F1 slammed by human rights groups after Saudi Arabia race in Jeddah announced for first time on Grand Prix calendar

F1 BOSSES have been condemned by human rights groups for scheduling next year’s penultimate race of the season in Saudi Arabia.

But Amnesty International fell short of demanding the cancellation of the race in Jeddah – only asking the Lewis Hamilton and the rest of the grid to speak out against the country’s regime.

Formula One chiefs have been in discussions with the Saudi authorities over a race in the Gulf state for most of this year.

Now they plan the street circuit in the Red Sea city which will host the first Saudi GP while a new purpose-built track at Qiddiyah, scheduled for 2023, is completed.

But the proposal faced an instant push back from Amnesty International, which branded the race “part of ongoing efforts to sportswash the country’s abysmal human rights record”.

The organisation added: “Saudi authorities apparently still see elite-level sport as a means of rebranding their severely tarnished reputation.

“If a Saudi Grand Prix goes ahead, at the very least Formula One should insist that all contracts contain stringent labour standards across all supply chains, and that all race events are open to everyone without discrimination

“In the lead-up to a race in Jeddah, we would urge all F1 drivers, owners and teams to consider speaking out about the human rights situation in the country.

- **WHAT YOU WILL DO**
1. In the F1 Saudi Grand Prix article, list every group that Amnesty International urges to consider speaking out in the lead-up to a race in Jeddah.
2. According to the Saudi Grand Prix article, what year is the purpose-built track at Qiddiyah scheduled for?
3. Pick up the F1 Saudi Grand Prix article after its last sentence and continue it.
The lines that come after this article have no connection to it.

- **STUDY MATERIAL**
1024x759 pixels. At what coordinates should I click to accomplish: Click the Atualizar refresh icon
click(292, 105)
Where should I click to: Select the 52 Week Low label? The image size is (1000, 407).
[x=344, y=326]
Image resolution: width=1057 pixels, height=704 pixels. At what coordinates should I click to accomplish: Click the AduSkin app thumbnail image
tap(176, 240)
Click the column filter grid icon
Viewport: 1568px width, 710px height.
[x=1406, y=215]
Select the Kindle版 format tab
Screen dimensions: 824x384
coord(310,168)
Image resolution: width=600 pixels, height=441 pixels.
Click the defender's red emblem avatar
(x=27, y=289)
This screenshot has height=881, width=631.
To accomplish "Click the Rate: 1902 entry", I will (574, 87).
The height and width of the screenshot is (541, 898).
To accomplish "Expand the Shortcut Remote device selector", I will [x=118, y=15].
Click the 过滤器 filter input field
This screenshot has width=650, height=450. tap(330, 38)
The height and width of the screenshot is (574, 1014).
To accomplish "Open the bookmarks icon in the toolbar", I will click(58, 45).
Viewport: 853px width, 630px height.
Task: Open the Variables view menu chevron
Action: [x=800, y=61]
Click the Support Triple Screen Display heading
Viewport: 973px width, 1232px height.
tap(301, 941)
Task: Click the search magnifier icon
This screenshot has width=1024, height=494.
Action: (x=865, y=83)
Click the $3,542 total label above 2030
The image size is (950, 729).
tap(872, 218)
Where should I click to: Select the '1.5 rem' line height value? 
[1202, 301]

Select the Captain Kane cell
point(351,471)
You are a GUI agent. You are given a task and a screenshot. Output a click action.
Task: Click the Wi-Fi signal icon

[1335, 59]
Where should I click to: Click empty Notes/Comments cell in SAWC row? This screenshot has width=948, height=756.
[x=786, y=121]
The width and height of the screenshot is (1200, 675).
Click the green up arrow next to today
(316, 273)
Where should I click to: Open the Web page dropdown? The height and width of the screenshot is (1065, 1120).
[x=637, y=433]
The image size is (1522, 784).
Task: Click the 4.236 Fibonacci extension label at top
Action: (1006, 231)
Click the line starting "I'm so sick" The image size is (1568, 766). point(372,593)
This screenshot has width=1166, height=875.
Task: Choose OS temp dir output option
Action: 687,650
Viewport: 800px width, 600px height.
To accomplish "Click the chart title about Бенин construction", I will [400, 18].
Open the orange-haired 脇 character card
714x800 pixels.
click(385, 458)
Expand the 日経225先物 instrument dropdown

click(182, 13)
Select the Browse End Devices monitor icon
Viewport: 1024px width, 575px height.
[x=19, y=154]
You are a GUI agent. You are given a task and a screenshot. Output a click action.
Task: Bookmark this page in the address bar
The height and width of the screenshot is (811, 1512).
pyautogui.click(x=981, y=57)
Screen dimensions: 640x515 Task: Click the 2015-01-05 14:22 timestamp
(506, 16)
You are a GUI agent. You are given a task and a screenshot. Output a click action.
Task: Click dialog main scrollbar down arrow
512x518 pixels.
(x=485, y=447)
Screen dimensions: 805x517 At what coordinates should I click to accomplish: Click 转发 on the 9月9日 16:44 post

- **REPLIES**
1.
- F1 drivers
- Owners
- Teams

2. 2023

3.
"Including by expressing solidarity with jailed human rights defenders.”

While Saudi Arabia is on the provisional schedule for the first time, there is currently no Brazilain GP planned for the first time since 1972.

This year’s race was cancelled because of Covid-19 but F1 is now in a dispute with the promoter of the Interlagos track on the outskirts of Sao Paulo.

Meanwhile, this weekend’s Emilio Romagna GO at Imola will take place without fans after the Italian government banned spectators.

Track chiefs had planned for a 13,000 attendance but rising Covid-19 infections in the region saw Government bosses in Rome step in, with F1 saying it “understands and respects the decision taken by the authorities".